Der am 2. 1. 1949 geborene Kläger hat in Slowenien den Beruf eines Schlossers erlernt und auch eine Ausbildung zum Schweißer erworben. Danach war er in Bosnien und ab 1991 in Österreich als Schweißer tätig. Der Kläger besitzt Schweißprüfungszeugnisse aus den Jahren 1993 und 1995, wonach er berechtigt ist, mit Sauerstoff-Acethylen-Flamme zu schweißen. Dabei handelt es sich um das Autogenschweißverfahren. Andere Schweißverfahren hat der Kläger nicht erlernt und auch nicht ausgeübt.

Der Kläger ist noch in der Lage, ganztägig leichte und halbtägig mittelschwere Arbeiten für praktisch Einäugige zu verrichten. Räumliches Sehvermögen fehlt ihm. Ausgeschlossen sind Arbeiten in und aus gebückter Körperhaltung sowie in vorgeneigter stehender und sitzender Zwangsarbeitshaltung; diese Haltungen müssen bei gerechter Verteilung auf ein Viertel eines Arbeitstages beschränkt werden. Arbeiten in kniender und hockender Körperhaltung sind auf ein Viertel zu reduzieren. Ständiges Stiegensteigen ist zu vermeiden.

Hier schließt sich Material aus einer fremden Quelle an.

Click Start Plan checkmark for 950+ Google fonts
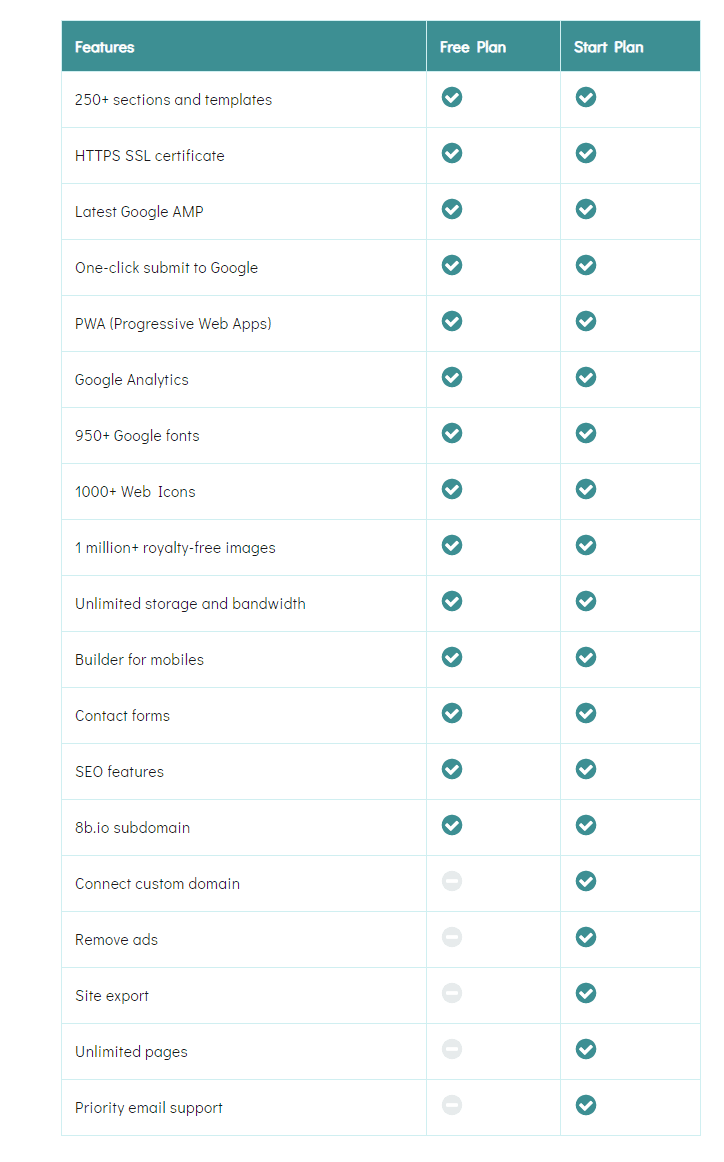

Überkopfarbeiten sind um die Hälfte eines Arbeitstages zu verkürzen und gleichmäßig auf diesen zu verteilen. Arbeiten an exponierten Stellen scheiden ebenso aus wie Akkord-, Fließband- und Nachtarbeiten. Ein forciertes Arbeitstempo ist halbtägig möglich. Das Lenken eines Kraftfahrzeugs zu Berufszwecken ist nicht möglich. Anweisbarkeit und Anlernbarkeit sind gegeben. Es besteht auch Schulbarkeit im Rahmen des bisherigen Ausbildungs- und Tätigkeitsniveaus bis zur Dauer von drei Monaten.

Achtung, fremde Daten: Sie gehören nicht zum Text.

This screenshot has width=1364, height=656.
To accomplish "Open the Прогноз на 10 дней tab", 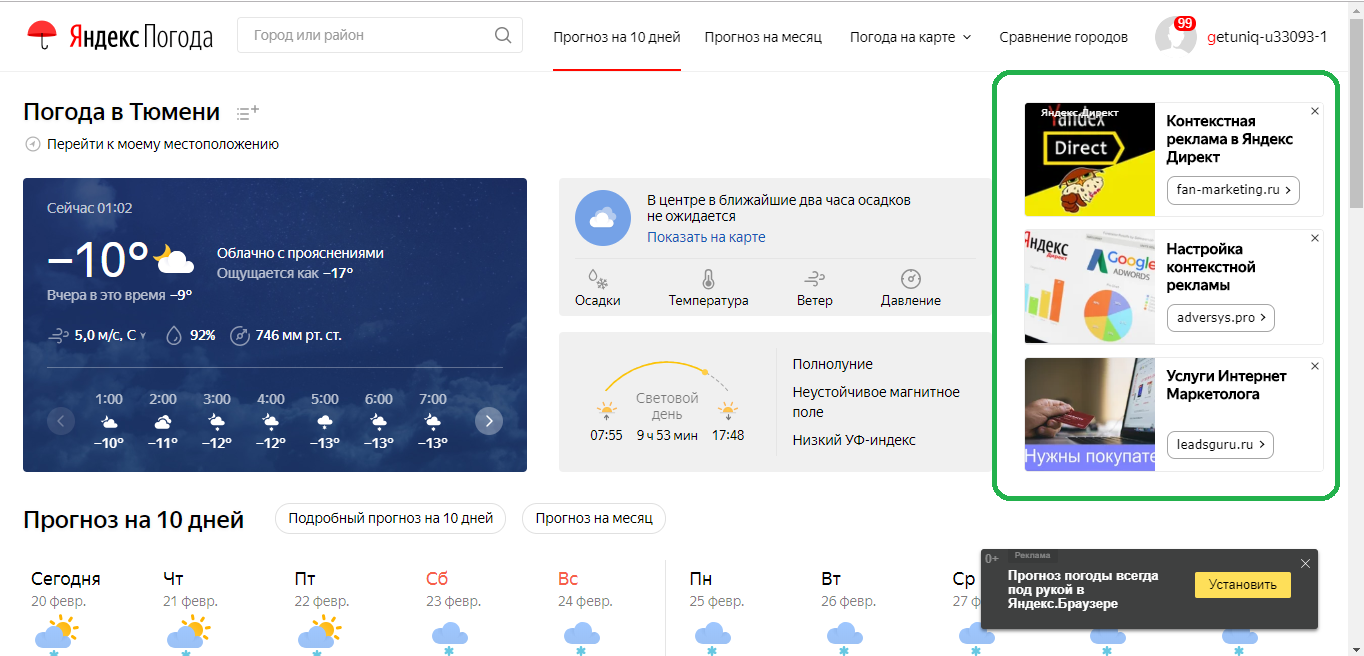I will pos(616,37).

Mit Bescheid vom 10. 9. 2001 lehnte die Pensionsversicherungsanstalt (der Arbeiter) den Antrag des Klägers vom 15. 6. 2001 auf Zuerkennung der Invaliditätspension mit der Begründung ab, dass dem Kläger kein Berufsschutz zukomme und er in der Lage sei, eine auf dem allgemeinen Arbeitsmarkt bewertete Tätigkeit auszuüben.

Das Erstgericht wies das auf Zuerkennung der Invaliditätspension ab Antragstellung gerichtete Klagebegehren ab. Da der Kläger nur Autogenschweißen gelernt und ausgeübt habe, handle es sich bei den von ihm erworbenen Kenntnissen nur um Teilkenntnisse des gesamten Berufsbildes eines Universalschweißers. Da der Kläger keinen Berufsschutz genieße, komme für ihn im Hinblick auf Alter und beruflichen Werdegang § 255 Abs 3 ASVG zum Tragen. Nach dem ihm verbliebenen Leistungskalkül sei der Kläger zwar nicht mehr in der Lage, die Tätigkeit eines Schweißers auszuüben, jedoch reiche das Leistungskalkül aus, um ihn auf die Tätigkeit eines Büroboten zu verweisen, die auch in ihrer sozialen Wertigkeit der vom Kläger bisher ausgeübten Tätigkeit entspreche. Wäre auf den Kläger § 255 Abs 2 ASVG anzuwenden, wäre er in der Verweisungsgruppe der Schweißer in der Lage, die Tätigkeit eines Qualitätskontrollors auszuüben. Das Berufungsgericht gab der wegen unrichtiger rechtlicher Beurteilung erhobenen Berufung des Klägers nicht Folge. Im Falle eines Berufsschutzes wäre der Kläger auf die Tätigkeit eines qualifizierten Fertigungsprüfers in der Metallbranche verweisbar; dieser Beruf, mit dessen Anforderungen das medizinische Leistungskalkül des Klägers unstrittig noch in Einklang gebracht werden könne, komme nach ständiger Rechtsprechung als Verweisungsberuf für gelernte Facharbeiter der Metallbranche in Frage.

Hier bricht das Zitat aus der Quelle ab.